25 Jul 2005
Cogent and Employers prepare an "Expression of Interest"
The government has launched the National Skills Academies Prospectus. It gives employers the opportunity to take an active part in developing a skilled and competitive UK workforce. Education Secretary, Ruth Kelly, said: "Now, two years on from the first Skills White Paper, we should take stock and celebrate the significant progress that has been made in addressing the skills challenges we face. “We also need to look forward and recognise the challenges ahead and agree our priorities in tackling them.”
The skills prospectus invites employers to work through colleges, universities and other training providers to set up more skills academies such the fashion/retail academy set up by Arcadia Group.
A proposal for a National Nuclear Skills Academy has been developed under the supervision of the Nuclear Skills Advisory Group, and funded by the North West Development Agency, over the period from 2002 up to the present time.
A Business Plan for the Skills Academy and for the Nucleus project was passed by the Nuclear Skills Advisory Group at a meeting on 21 July. The Group emphasised the importance of the Academy as a national resource, for the whole industry and that it should become a wide partnership of industry employers across the supply chain.

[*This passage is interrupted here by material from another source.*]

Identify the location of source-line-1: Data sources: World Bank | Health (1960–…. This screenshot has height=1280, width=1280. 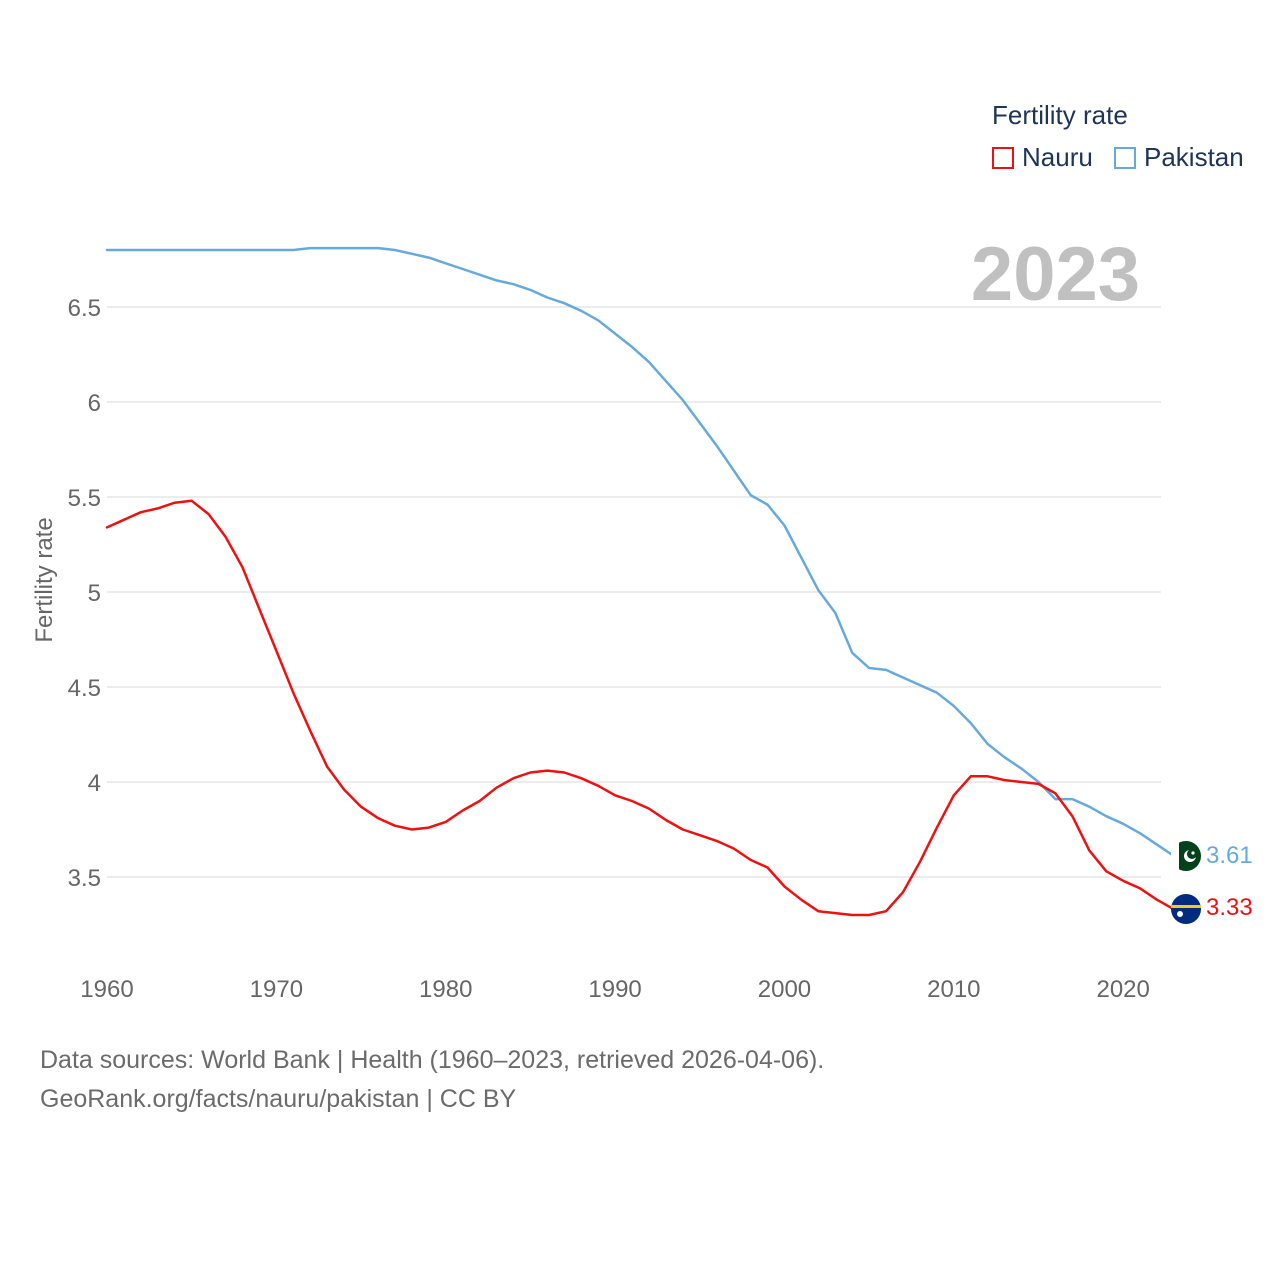
(432, 1060).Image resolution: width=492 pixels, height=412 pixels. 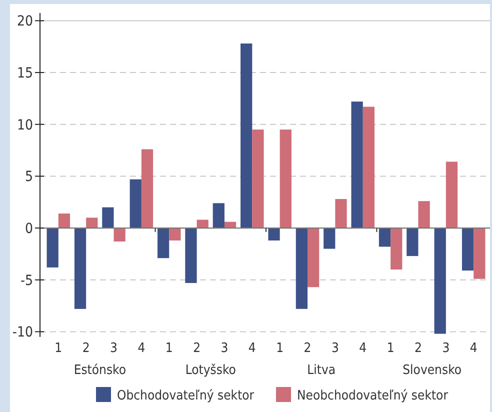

Nucleus is to be a centre for engineering training, building on existing provision including the Gen II Centre of Vocational Excellence (CoVE), in West Cumbria.
Cogent is working with a group of employers for a Nuclear National Skills Academy in preparing the “Expression of Interest”. The main role of the National Nuclear Skills Academy will be broadly to provide high quality, cost-effective and efficient skills development from school to first degree level, to meet the needs of the nuclear industry.
While the industry does not face a skills crisis at the moment, employers are agreed that skills development is needed now in order to meet the challenges of the future.
Liz Rooney, Acting Chief Executive for Cogent, said: “This is an exciting development and we are working closely with nuclear employers to draw up plans for an Academy which will meet their particular needs.
“The government has made it clear that there is no single blueprint for what academies should look like - but they must be demand led and our challenge is to ensure that employers get up-to-date, high quality skills solutions that meet needs both now and, critically for the nuclear industry, in the future.”